TAKE MEDICINE この世界で誰が正常でいられると?
「さっき言ってくれたよね。絶対に死ぬなんて決められていないって。だからあたし怖くないよ。あたし、生きて帰ってくるよ。そうしたらカラオケもプリクラも一緒に行こう」

その口調はなめらかで、わたしは宥められているような印象に陥った。
ミヅキはなおも放心しているわたしに微笑みかけると、ゆっくりと立ち上がってバラックへと歩いていく。

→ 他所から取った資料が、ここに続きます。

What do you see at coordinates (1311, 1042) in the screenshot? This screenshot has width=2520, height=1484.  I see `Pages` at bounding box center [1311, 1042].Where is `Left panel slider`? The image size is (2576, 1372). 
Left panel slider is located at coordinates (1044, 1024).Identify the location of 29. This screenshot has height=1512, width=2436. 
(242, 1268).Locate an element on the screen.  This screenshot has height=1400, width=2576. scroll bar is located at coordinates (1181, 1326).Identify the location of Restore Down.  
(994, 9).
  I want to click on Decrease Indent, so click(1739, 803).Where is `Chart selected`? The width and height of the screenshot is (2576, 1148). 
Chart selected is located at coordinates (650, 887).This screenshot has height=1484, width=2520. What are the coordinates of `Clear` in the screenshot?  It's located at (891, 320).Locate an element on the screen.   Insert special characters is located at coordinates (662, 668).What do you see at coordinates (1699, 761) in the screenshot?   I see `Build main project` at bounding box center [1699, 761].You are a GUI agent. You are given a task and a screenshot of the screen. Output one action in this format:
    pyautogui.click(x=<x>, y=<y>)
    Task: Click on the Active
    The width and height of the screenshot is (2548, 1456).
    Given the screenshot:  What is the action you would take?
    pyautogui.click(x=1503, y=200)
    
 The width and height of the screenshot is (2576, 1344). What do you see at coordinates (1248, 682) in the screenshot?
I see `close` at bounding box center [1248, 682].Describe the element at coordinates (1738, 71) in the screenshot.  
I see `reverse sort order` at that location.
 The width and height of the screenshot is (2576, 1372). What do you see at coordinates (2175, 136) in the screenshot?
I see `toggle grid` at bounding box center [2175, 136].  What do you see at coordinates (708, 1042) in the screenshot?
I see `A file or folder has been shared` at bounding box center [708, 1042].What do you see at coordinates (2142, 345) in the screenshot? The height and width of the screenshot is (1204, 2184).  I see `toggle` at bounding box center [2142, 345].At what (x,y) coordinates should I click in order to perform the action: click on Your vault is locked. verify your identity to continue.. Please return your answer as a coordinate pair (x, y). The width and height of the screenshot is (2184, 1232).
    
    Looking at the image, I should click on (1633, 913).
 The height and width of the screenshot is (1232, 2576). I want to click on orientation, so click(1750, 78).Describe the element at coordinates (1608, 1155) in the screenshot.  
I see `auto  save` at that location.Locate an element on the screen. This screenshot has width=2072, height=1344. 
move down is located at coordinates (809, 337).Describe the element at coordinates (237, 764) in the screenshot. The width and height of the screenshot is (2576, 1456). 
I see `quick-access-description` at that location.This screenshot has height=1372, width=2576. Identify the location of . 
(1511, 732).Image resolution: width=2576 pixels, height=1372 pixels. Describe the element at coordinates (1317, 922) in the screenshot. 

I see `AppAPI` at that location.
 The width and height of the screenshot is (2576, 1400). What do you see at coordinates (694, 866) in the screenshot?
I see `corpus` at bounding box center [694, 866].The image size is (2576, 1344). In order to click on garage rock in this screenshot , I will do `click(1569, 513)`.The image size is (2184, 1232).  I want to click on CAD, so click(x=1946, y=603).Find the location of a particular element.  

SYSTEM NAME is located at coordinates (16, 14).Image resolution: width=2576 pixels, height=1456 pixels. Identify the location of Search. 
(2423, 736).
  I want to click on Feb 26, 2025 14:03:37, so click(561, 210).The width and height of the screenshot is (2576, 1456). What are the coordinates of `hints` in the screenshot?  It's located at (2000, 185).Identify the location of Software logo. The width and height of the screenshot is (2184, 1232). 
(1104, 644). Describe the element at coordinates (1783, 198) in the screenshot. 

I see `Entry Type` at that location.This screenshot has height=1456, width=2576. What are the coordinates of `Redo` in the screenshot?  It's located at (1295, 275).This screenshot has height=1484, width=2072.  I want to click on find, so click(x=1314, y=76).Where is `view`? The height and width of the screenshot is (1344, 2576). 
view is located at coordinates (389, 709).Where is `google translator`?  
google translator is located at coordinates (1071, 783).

わたしはぱくぱくと口を動かしながらその姿を目で追っていた。
待ってと言いたいのに、行かないでと言いたいのに、言葉が出てこない。

「じゃあね。いってきます」

振り向きもせずにミヅキがそう言った。
その声音は明るく、まるで今から素晴らしいところに行くかのようだった。

わたしはいってらっしゃいなんて笑顔で返すこともできるわけなく、ただ放心して棒立ちするだけ。
だけどバラックにゆっくりと歩み寄るミヅキを見て、何か言わなくてはと必死で言葉を探した。
そしてすぐに言葉を見つけると、文章にもできず、言いたいことだけを叫ぶ。

「ねえ、なんで? なんで怖くないの? ミヅキは、ミヅキは、なんで怖くないの? 笑っていられるの?」

悲しくって、悔しくって、寂しくって。
気持ちをぶつけるように叫んだ。